Rabelais returns again to the strange births in Pliny, 3.11, which clearly fascinated him.]
While they were exchanging such tipplers’ chit-chat, Gargamelle began to feel pangs down below, at which Gargantua stood up on the sward and graciously comforted her, thinking that it was baby-pains and telling her how she was put out to grass neath the willows and would soon be bringing forth new feet: it behoved her to show fresh courage at the new arrival of her little one; and though the pains would be rather irksome for her, they wou
ld be short, and the ensuing joy would soon so take away the pain that even the memory of it would not remain.
‘I will prove it to you,’ he said. ‘God – that is, our Saviour – says in the Gospel (John 16), “A woman when she is in travail hath sorrow, but as soon as she is delivered of the child she remembereth no more the anguish.”’
‘Ah,’ she said, ‘you have spoken well; and I would far rather hear such words from the Gospel (and I feel much better for it) than to hear The Life of Saint Margaret or some other black-beetlery.2
‘But I wish to God you’d cut it off.’
‘Cut what off?’ asked Gargantua.
‘Ah!’ she said. ‘There’s a man for you! You know what I mean all right!’
‘My member?’ he said. ‘By goat’s blood! If that’s what you want… – Bring me a knife, somebody!’

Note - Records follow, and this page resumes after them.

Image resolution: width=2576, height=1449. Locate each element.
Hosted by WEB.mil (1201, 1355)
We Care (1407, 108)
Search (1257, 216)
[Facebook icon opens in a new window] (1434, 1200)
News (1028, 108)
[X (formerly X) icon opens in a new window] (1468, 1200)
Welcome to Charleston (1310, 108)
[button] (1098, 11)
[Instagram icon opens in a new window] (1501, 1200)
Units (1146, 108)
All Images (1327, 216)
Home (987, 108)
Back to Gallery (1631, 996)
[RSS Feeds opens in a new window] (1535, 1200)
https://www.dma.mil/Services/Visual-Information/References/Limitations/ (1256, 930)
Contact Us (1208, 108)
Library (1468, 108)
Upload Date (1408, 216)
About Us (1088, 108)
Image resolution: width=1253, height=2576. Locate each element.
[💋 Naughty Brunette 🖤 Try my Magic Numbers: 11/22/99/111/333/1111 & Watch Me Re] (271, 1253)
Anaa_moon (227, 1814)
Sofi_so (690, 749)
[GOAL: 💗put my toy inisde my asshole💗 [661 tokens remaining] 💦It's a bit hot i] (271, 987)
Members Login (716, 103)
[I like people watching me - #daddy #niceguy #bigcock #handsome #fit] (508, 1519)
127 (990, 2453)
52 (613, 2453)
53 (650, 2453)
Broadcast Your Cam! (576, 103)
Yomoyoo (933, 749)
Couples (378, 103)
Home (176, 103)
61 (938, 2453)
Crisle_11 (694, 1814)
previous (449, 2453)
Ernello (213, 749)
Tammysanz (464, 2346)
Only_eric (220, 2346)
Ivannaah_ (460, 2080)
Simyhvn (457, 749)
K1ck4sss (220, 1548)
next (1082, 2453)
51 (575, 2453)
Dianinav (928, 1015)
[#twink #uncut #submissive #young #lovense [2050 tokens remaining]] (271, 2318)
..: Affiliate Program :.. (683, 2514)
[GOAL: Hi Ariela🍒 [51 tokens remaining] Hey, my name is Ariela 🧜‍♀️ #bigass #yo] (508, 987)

‘Ha!!’ she said, ‘God forbid. God forgive me. I never meant it seriously. Don’t do anything whatsoever because of what I said. But unless God helps me I shall have a rough time today – all on account of your member, to make you feel nice.’
‘Take heart,’ he said; ‘take heart. Worry no more: the four oxen in front can manage the wagon. I shall be off for another quick swig. If anything goes wrong in the meanwhile I shall be near. Whistle in your palm and I shall be with you.’
Shortly afterwards she started to [sigh], groan and cry out. At once, from all directions, there came piles of midwives who, groping about her bottom, came across some bits of membrane in rather bad taste and thought it was the baby, but it was her fundament which had loosened because of the mollification of the rectum intestinum – which you call the arse-gut – resulting from her eating that excess of tripe which we spoke about above.
Whereupon a dirty old crone in the throng (who, with a reputation as a leech, had settled there some sixty years ago from Brisepaille near Saint-Genou) concocted a constrictive for her so horrific that all her sphincters were obstructed and contracted to such an extent that you could only with great effort have forced them apart with your teeth. A horrible thought. (The devil likewise, who was recording the claptrap of two gossips during a Saint Martin’s Day Mass, had to use his fine teeth to stretch out the parchment.)